Veralteter Mietspiegel

Vermieter dürfen eine Mieterhöhung nicht mit einem 20 Jahre alten Mietspiegel begründen. Ein solches Mieterhöhungsverlangen sei formell unwirksam, weil der Mieter daran nicht ablesen könne, ob die Erhöhung berechtigt sei oder nicht. Der Rückgriff auf einen älteren Mietspiegel sei nur ausnahmsweise zulässig (Urteil vom 16.10.2019, VIII ZR 340/18).

Berechnung der Wohnfläche

Von der Wohnfläche hängt vieles ab, so auch die Höhe der maximal erlaubten Miete.
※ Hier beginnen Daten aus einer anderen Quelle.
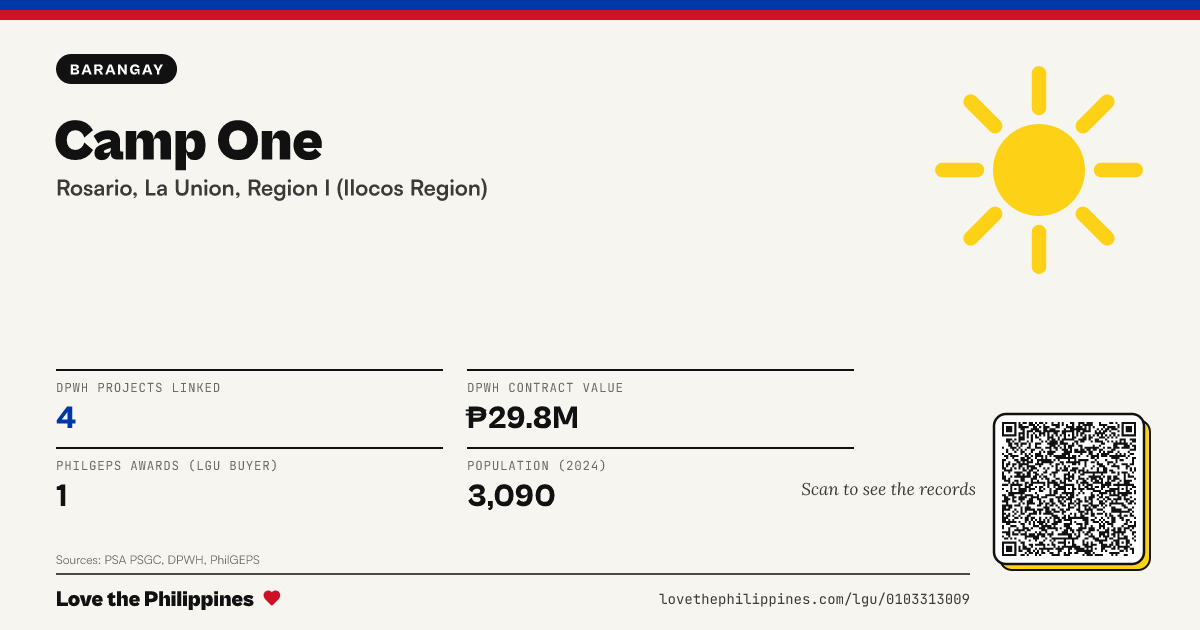
Task: Click the DPWH contract value ₱29.8M
Action: [x=523, y=417]
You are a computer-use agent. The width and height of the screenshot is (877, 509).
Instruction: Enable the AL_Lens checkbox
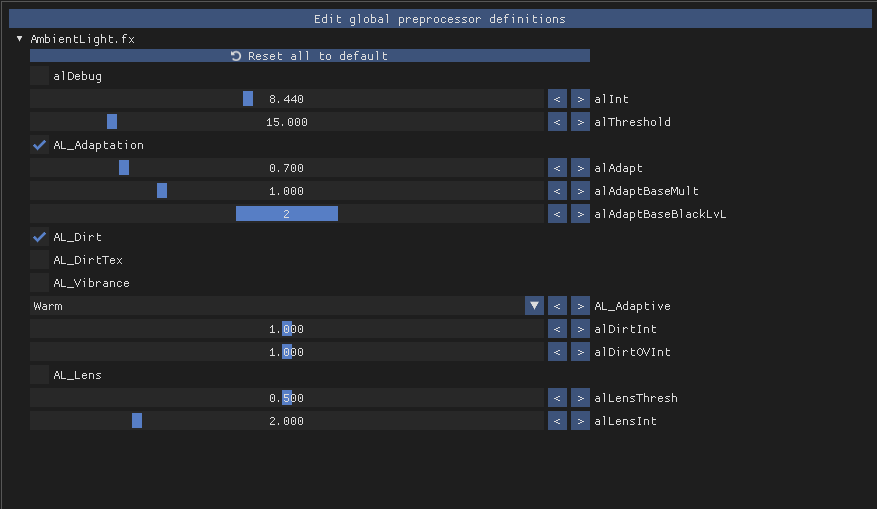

Streiten sich beide Seiten über die Größe der Wohnung, liegt die Beweislast für die tatsächliche Wohnungsgröße beim Vermieter der Wohnung, der eine Mieterhöhung verlangt (Urteil vom 27.2.2019, VIII ZR 255/17).

Verjährungsfrist

Wenn der Mieter ausgezogen ist, geht es häufig auch um die Regulierung von Schäden, die der Mieter während der Mietzeit in der Wohnung verursacht hat. Dafür hat der Vermieter jedoch nur begrenzt Zeit: Die Verjährungsfrist dauert nur sechs Monate lang. Sie beginnt mit dem Zeitpunkt, in dem der Vermieter die Wohnung zurückerhalten hat. Dafür ist eine vollständige und unzweideutige Besitzaufgabe des Mieters erforderlich, etwa durch die Übergabe der Wohnung und/oder die Rückgabe aller Schlüssel (Urteil vom 27.2.2019, XII ZR 63/18).

Mängelbeseitigung

Weigert sich ein Mieter, die Beseitigung von Mängeln durch den Vermieter, dessen Mitarbeiter oder von ihm beauftragte Handwerker zu dulden, ist er ab diesem Zeitpunkt nicht mehr zu einer Minderung berechtigt (Urteil vom 10.4.2019, VIII ZR 12/18).